Biopharmaceuticals have risen to prominence over the past several decades. These medicines, which are distinct from standard small-molecule drugs, are derived from living organisms. They offer treatments for a wide range of conditions including cancer, autoimmune diseases, and rare genetic disorders. At the heart of this rapidly growing sector is a crucial process: cell line development.
The following explores the nuances of this process and how contract development and manufacturing organizations (CDMOs) use cell lines for biomanufacturing applications.
The Basics: What Is Cell Line Development?
In the simplest terms, a cell line is a family of constantly dividing cells that share the same genetic makeup. Cell lines are immortal, meaning they can proliferate indefinitely under the right conditions. These cell lines are developed from a single, unique cell and are vital for producing biopharmaceuticals.
Cell line development is the process by which scientists select, modify, and reproduce cells to make therapeutic proteins or other biologics. The goal is to use cells that produce an effective biopharmaceutical in high quantities, with consistent quality and attributes.
Development starts with the isolation of a single cell from a larger population. Researchers chose this cell based on its ability to produce the desired protein or molecule at high levels. They then cultivate and expand the cell and test its offspring (or clones) for desirable characteristics. The aim is to ensure that the selected cell can both grow well in a controlled environment and consistently produce the desired product.
This process often involves genetic modification. For instance, to produce a specific therapeutic protein, the corresponding gene coding for that protein is introduced into the cell. The cell is then “persuaded” — often via specific growth conditions or chemical inducers — to express that gene and produce the protein in large quantities. The challenge lies in ensuring that this cell remains stable, meaning that even as it divides and multiplies, its progeny continues to produce the desired protein reliably and efficiently.
Cell Lines in Biopharmaceutical Production
The crux of biopharmaceuticals is to harness the natural protein-producing machinery of cells to manufacture therapeutic proteins or other molecules. Once scientists develop a cell line to express a particular therapeutic protein, they can grow it in large quantities in bioreactors. Here, the cells pump out the protein, which is harvested, purified, and formulated into a drug product.
The most widely used mammalian cell for this purpose is the Chinese hamster ovary, or CHO, cell.
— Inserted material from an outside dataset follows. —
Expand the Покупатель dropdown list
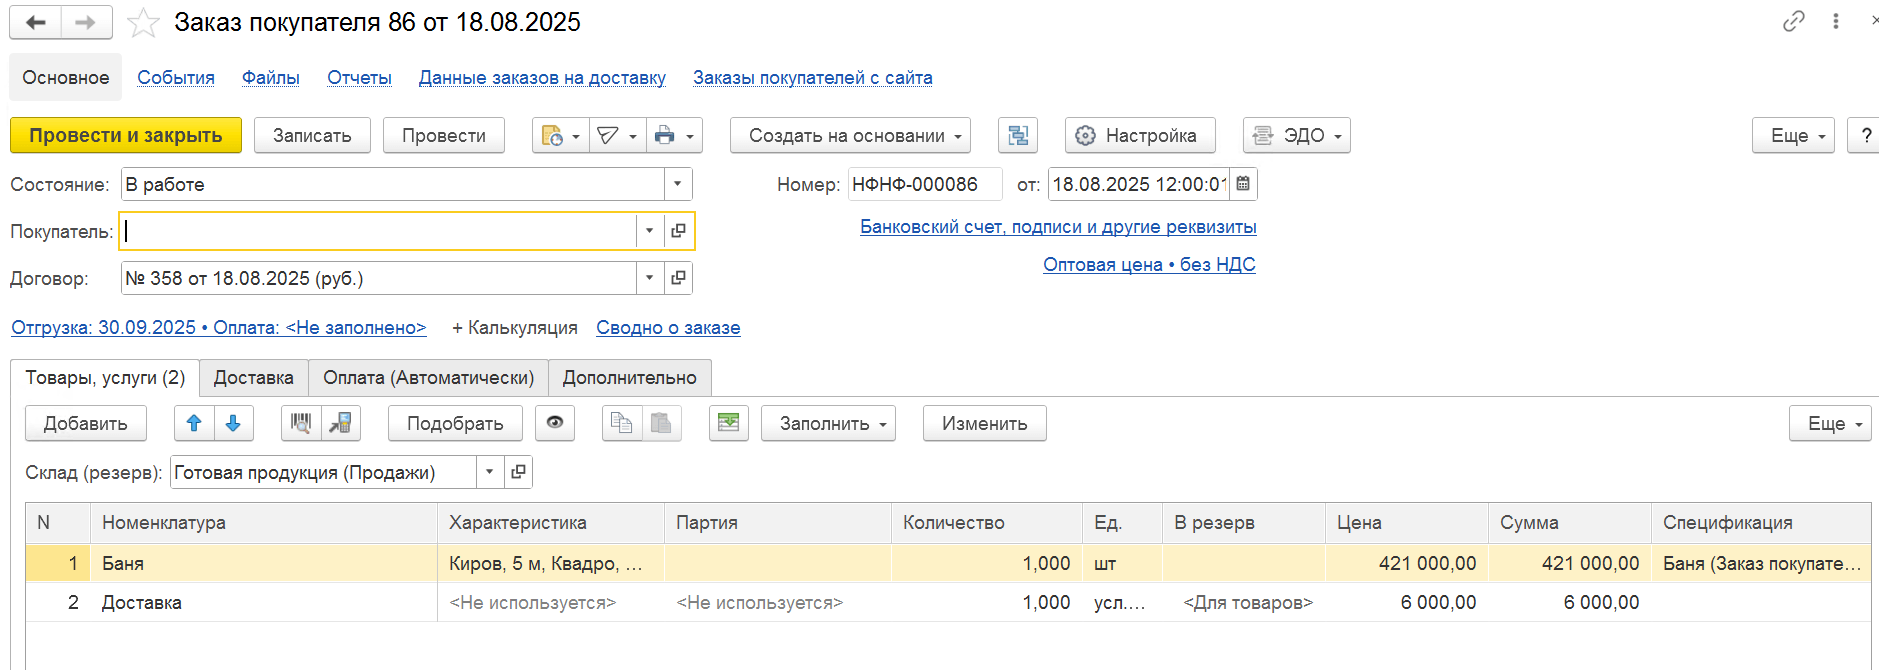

CHO cells have been an industry standard since the 1980s because of their ability to correctly modify (or “post-translationally modify”) human proteins, ensuring their efficacy and safety in patients.
A high-yielding, stable cell line becomes the workhorse for biopharmaceutical production. These cells are transferred into bioreactors — essentially large vessels equipped with the right conditions for cell growth, such as nutrients, temperature, and oxygen. As these cells grow and multiply, they also produce the desired protein, which accumulates in the bioreactor.
The importance of the CHO cell, or other mammalian cells, in this context cannot be overstated. The cellular machinery of these cells introduces specific modifications to the proteins they produce — such as the addition of sugar molecules in a process called glycosylation. These modifications are often essential for the proper function of the therapeutic protein in the human body. Bacterial cells, which are sometimes used in biopharmaceutical production, lack the machinery for many of these modifications, making mammalian cells the preferred choice for a wide range of biopharmaceuticals.
CDMOs and Proprietary Technologies
CDMOs provide outsourced services for the development and manufacturing of pharmaceutical products. They bridge the gap between pharmaceutical companies that discover new drugs and patients who need them. Given the intricate nature of biopharmaceutical production, many companies rely on CDMOs with specialized expertise in processes like cell line development.
This brings us to proprietary technologies. Cell line development isn’t a one-size-fits-all process. Different molecules, therapeutic indications, and scales demand unique approaches. Thus, having a proprietary development technology offers a competitive edge.
Samsung Biologics and S-CHOice Technology
Samsung Biologics, one of the leading CDMOs, offers a prime example of how proprietary technologies can shape the biopharmaceutical landscape. Its S-CHOice cell line development platform exemplifies innovation in this space.
S-CHOice technology streamlines and optimizes the development of CHO cell lines for biopharmaceutical production. It uses an advanced version of the glutamine synthase knock-out technology in CHO cells. This leads to a significant increase in production. The company has demonstrated titers (a measurement of the concentration of an agent within the volume of liquid containing it) showing up to double the industry’s typical values, achieving more than 7 g/L for standard monoclonal antibodies. Additionally, in a fed-batch study that spanned 21 days, the cell line exhibited impressive vitality, maintaining over 90% viability, highlighting its proficiency in generating top-tier cell lines.
Medicine’s Biologic Future
Improvements in cell line development underscore the growing importance of biopharmaceuticals in today’s medical landscape. As diseases become more complex and the demand for precision medicine rises, so will reliance on the biologics and cell lines that produce them.
Proprietary technologies like Samsung Biologics’ S-CHOice platform showcase how innovation in cell line development can propel the industry forward, ensuring that lifesaving medicines reach patients faster, with consistent quality, and at scalable volumes.